C’est l’une des grandes questions qui animent l’Europe des Vingt-Huit : comment sauver l’accord sur la migration signé en mars avec la Turquie alors que les relations entre Bruxelles et Ankara se sont fortement dégradées, à la suite de la dérive autoritaire du président Recep Tayyip Erdogan ? D’autant que les négociations sur le processus d’adhésion et la libéralisation des visas sont au point mort.
Mardi 12 décembre, les ministres des affaires étrangères n’ont, pour la première fois depuis douze ans, pas adopté les conclusions sur des questions d’élargissement. Le ministre autrichien Sebastian Kurz a refusé le projet de déclaration conjointe concernant les négociations d’adhésion avec Ankara, timidement relancé lors de l’accord sur la migration. Vienne réclamait un arrêt du processus.
La Turquie ne devrait pas non plus obtenir rapidement la libéralisation des visas, promise à ses ressortissants voulant se rendre dans l’espace Schengen. Les Européens avancent que les autorités turques n’ont pas amendé leur -législation antiterroriste. Même si elles se conformaient aux demandes de Bruxelles, un accord resterait difficile, dans le contexte, notamment, de la présidentielle française.
Dialogue indispensable
Comment, dès lors, éviter la rupture des relations, une menace qu’agite régulièrement M. Erdogan en promettant de remettre en question l’accord de mars sur les réfugiés ? Cet accord, qui a contribué à réduire les passages de demandeurs d’asile de Turquie vers les îles grecques de la mer Egée, est considéré comme un succès du point de vue des Européens.
Pour éviter une rupture, Donald Tusk, le président du Conseil européen, a annoncé la tenue d’un nouveau sommet UE-Turquie – qui ne devrait pas avoir lieu avant avril 2017 – pour préserver un dialogue jugé indispensable.

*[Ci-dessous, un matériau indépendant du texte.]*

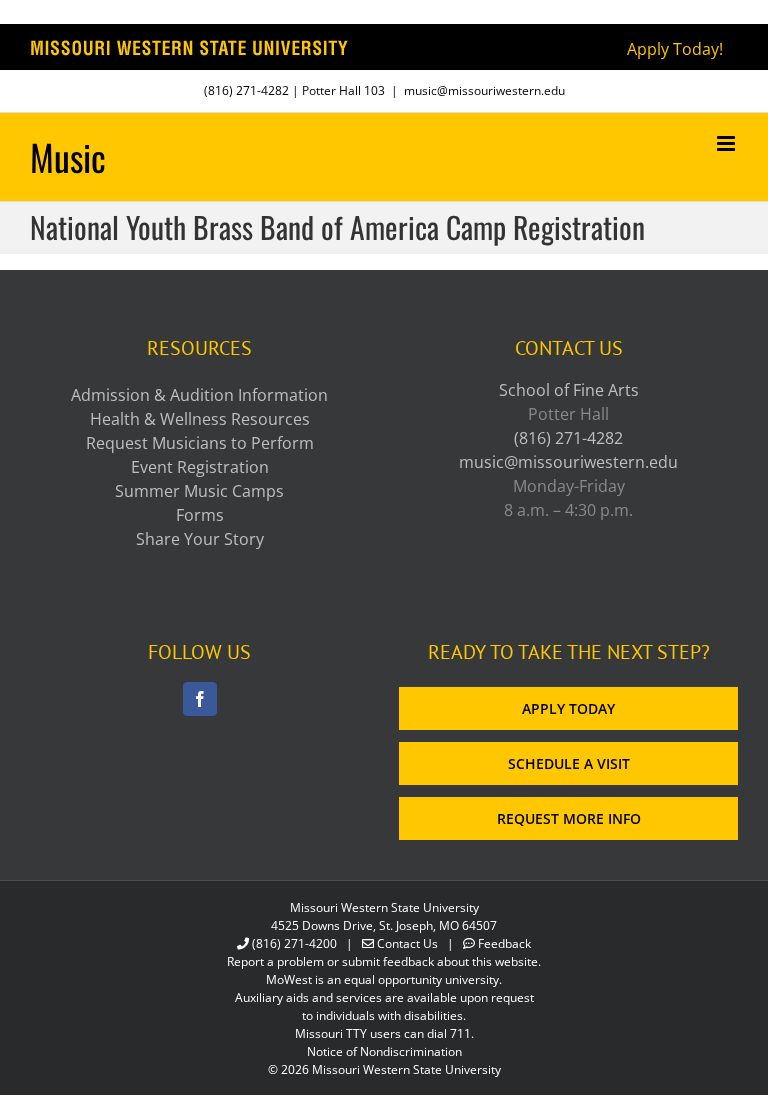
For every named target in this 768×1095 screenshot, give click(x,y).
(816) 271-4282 (246, 90)
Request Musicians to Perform (200, 443)
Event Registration (200, 467)
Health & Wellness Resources (200, 419)
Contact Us (407, 943)
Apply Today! (675, 49)
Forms (200, 515)
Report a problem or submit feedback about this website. (384, 961)
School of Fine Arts (569, 390)
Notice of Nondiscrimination (384, 1051)
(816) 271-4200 (294, 943)
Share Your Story (200, 539)
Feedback (504, 943)
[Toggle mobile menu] (727, 143)
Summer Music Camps (199, 491)
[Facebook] (200, 699)
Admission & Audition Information (199, 395)
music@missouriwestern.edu (484, 90)
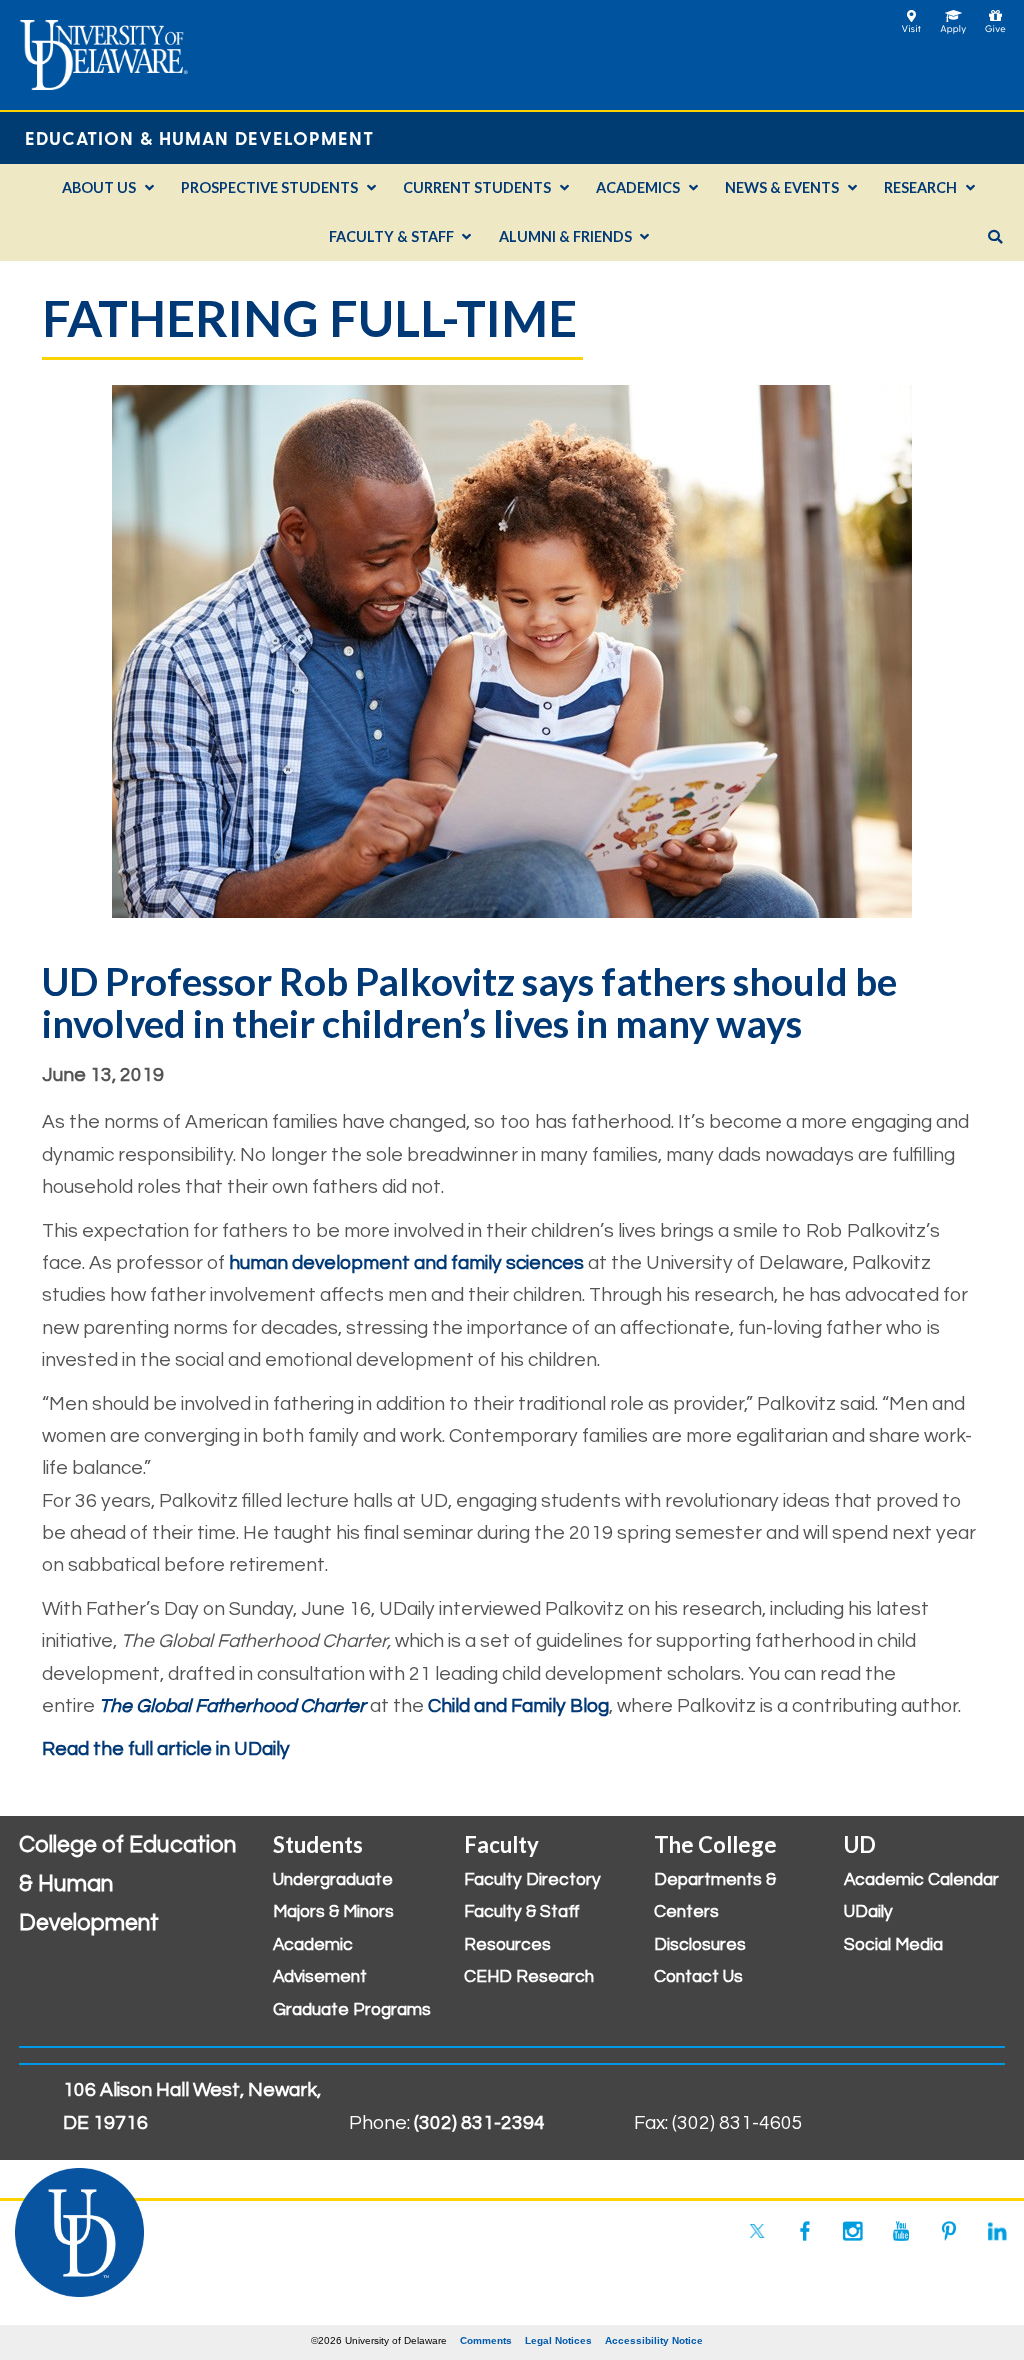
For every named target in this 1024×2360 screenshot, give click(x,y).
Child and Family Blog (518, 1706)
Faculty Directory (532, 1880)
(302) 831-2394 (479, 2123)
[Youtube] (901, 2231)
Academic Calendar (921, 1880)
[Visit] (911, 15)
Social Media (893, 1945)
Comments (486, 2340)
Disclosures (700, 1945)
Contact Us (698, 1977)
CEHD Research (529, 1977)
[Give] (995, 15)
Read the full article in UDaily (166, 1749)
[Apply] (953, 15)
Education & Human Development (199, 137)
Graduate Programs (352, 2010)
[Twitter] (757, 2231)
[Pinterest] (949, 2231)
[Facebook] (805, 2231)
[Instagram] (853, 2231)
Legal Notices (558, 2340)
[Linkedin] (997, 2231)
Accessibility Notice (654, 2340)
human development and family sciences (406, 1263)
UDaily (868, 1912)
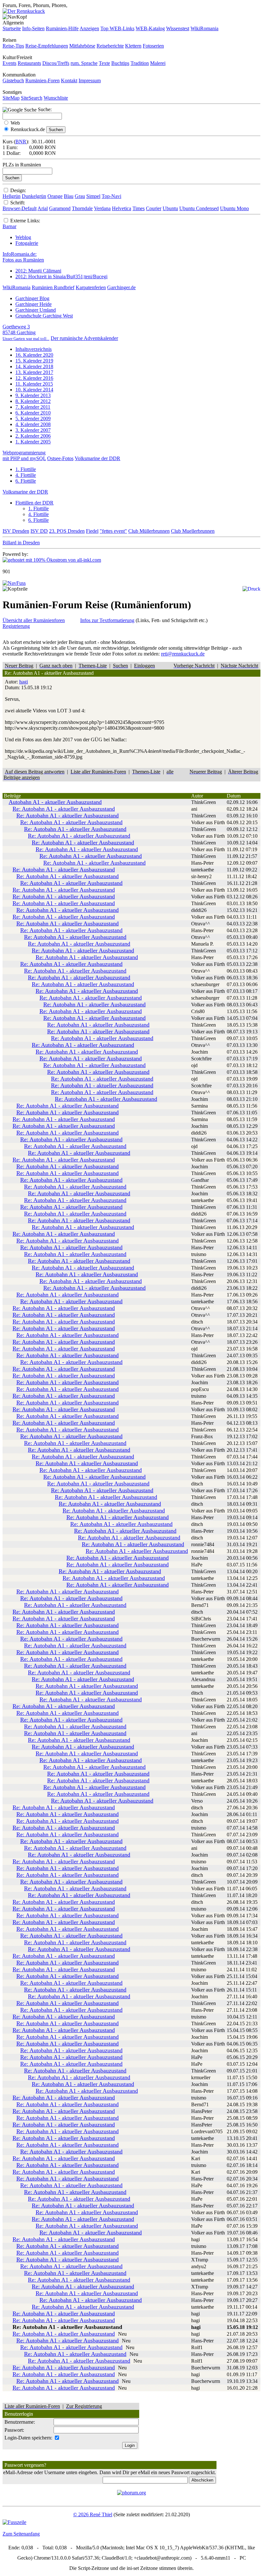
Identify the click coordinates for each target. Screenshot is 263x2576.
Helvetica (121, 208)
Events (9, 63)
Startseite (12, 28)
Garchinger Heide (33, 304)
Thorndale (82, 208)
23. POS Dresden (67, 531)
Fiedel (92, 531)
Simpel (93, 196)
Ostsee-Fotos (60, 458)
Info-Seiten (33, 28)
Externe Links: (25, 220)
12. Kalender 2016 (34, 378)
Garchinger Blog (32, 298)
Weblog (23, 237)
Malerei (157, 63)
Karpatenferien (91, 287)
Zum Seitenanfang (21, 2533)
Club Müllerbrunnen (149, 531)
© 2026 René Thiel (92, 2514)
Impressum (90, 80)
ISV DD (39, 531)
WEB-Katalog (150, 28)
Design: (18, 190)
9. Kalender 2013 (33, 395)
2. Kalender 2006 (33, 436)
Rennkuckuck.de (28, 129)
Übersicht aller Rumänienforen (34, 620)
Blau (68, 196)
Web (15, 123)
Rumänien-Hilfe (62, 28)
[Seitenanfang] (14, 583)
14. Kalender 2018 (34, 366)
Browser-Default (20, 208)
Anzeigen (89, 28)
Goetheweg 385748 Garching (26, 332)
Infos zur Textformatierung (107, 620)
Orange (55, 196)
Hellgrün (12, 196)
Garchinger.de (121, 287)
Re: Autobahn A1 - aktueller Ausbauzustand (64, 809)
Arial (43, 208)
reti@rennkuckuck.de (183, 653)
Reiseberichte (110, 46)
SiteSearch (31, 98)
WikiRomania (204, 28)
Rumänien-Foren (42, 80)
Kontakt (69, 80)
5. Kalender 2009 (33, 418)
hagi (23, 681)
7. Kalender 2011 (32, 407)
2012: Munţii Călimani (38, 270)
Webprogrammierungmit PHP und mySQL (24, 455)
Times (138, 208)
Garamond (60, 208)
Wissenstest (177, 28)
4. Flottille (25, 475)
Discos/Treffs (55, 63)
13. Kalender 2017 (34, 372)
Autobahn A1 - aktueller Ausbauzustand (55, 802)
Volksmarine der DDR (97, 458)
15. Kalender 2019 (34, 360)
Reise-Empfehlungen (46, 46)
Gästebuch (13, 80)
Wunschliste (56, 98)
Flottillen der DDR (34, 502)
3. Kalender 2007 (33, 430)
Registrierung (16, 626)
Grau (80, 196)
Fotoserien (153, 46)
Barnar (9, 226)
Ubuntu (170, 208)
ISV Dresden (16, 531)
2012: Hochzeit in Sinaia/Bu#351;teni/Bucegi (61, 276)
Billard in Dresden (21, 542)
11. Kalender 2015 (34, 384)
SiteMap (11, 98)
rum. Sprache (84, 63)
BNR (20, 141)
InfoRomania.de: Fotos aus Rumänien (23, 257)
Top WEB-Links (117, 28)
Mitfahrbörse (82, 46)
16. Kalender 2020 (34, 355)
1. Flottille (25, 469)
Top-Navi (111, 196)
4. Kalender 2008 (33, 424)
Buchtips (120, 63)
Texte (104, 63)
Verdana (102, 208)
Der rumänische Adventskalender (84, 338)
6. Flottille (25, 481)
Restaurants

Ce sommet pourrait fournir l’occasion de rechercher une position commune sur la Syrie et surtout de relancer l’union douanière, fruit d’un accord signé en 1995 et qui élimine les droits de douane pour les marchandises transitant entre la Turquie et l’UE. Ankara tient beaucoup à cette union, alors que son économie traverse une passe difficile avec une récession brutale, un effondrement de la livre et un net recul du tourisme.
La Commission réfléchit à une relance de cet accord douanier, qui pourrait éventuellement être étendu aux produits agricoles et aux services. Cet accord pourrait donc servir de substitut au processus d’adhésion et maintiendrait un canal de dialogue.